Live Learning Center Banner
 
My Account
Main Menu
Home

 Regional design REVOLUTION: ecology matters

Design provides the foundation upon which every object and system is built. The design of a community or a building is an expression of aspirations, be they economic, cultural, social, or environmental. Sustainable design expresses these aspirations in the context of environmental factors beyond the project’s property line, with the intention to engage, restore, or enhance a region’s ecosystem.

The world is undergoing the largest wave of urban growth in history. By 2030, 60 percent of the world’s population, or almost five billion people, will be living in towns and cities. In principle, cities offer a more favorable setting for the resolution of social and environmental problems than rural areas. Cities generate jobs and income. Because of the advantages of scale and proximity, with good governance, cities can deliver education, health care, and other services more efficiently than less densely settled areas. These centers of human habitat, as complex as they may be, must become integral components of larger environmental systems, if they are to thrive.

Cities present opportunities for social and economic mobility. Also, the density of urban life can relieve pressure on natural habitats and areas of biodiversity. The challenge for this century is to learn how to exploit the possibilities urbanization offers while attending to the health of the regional ecologies of which they are a part. The future of humanity depends on it. 
 

The AIA 2011 Convention in New Orleans presents an opportunity to explore how innovative approaches to planning, design, and construction, along with evolutionary or revolutionary approaches to practice, collaboration, and partnerships can create more resilient urban ecosystems where cities of all scales contribute to a region’s sustainability and regeneration.

Regional Identity and Urban Design
The unique identity of a region is an integration of its cultural and physical geography.  The collective history, character and qualities of its people, structures, streets, and places, as well as the natural environmental attributes of its topography, climate, and ecosystems, and the economic and social forces that shape their interrelationships, all contribute to a larger sense of place. Place-based design is a conscious act of integrating these many factors into a coherent, connected vision.
How have professional design and practice innovations responded to the unique challenges facing our regions, while strengthening or expanding their individual identities and character?

» **SOURCE DATA**:
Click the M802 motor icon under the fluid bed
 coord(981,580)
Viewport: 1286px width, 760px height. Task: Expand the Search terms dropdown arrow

» **PARTS OF THE EXERCISE**:
1. In one to three sentences, explain why the regional design page says cities can deliver education, health care, and other services more efficiently than less densely settled areas.
2. Reproduce the part of the regional design page that opens with the words containing "The world is" and closes with "are to thrive.".
The listing comes from a source separate from the regional design page.

» **THE RESPONSES**:
1. Cities have the advantages of scale and proximity. With good governance, these let them provide such services more efficiently than less densely settled areas.

2.
The world is undergoing the largest wave of urban growth in history. By 2030, 60 percent of the world’s population, or almost five billion people, will be living in towns and cities. In principle, cities offer a more favorable setting for the resolution of social and environmental problems than rural areas. Cities generate jobs and income. Because of the advantages of scale and proximity, with good governance, cities can deliver education, health care, and other services more efficiently than less densely settled areas. These centers of human habitat, as complex as they may be, must become integral components of larger environmental systems, if they are to thrive.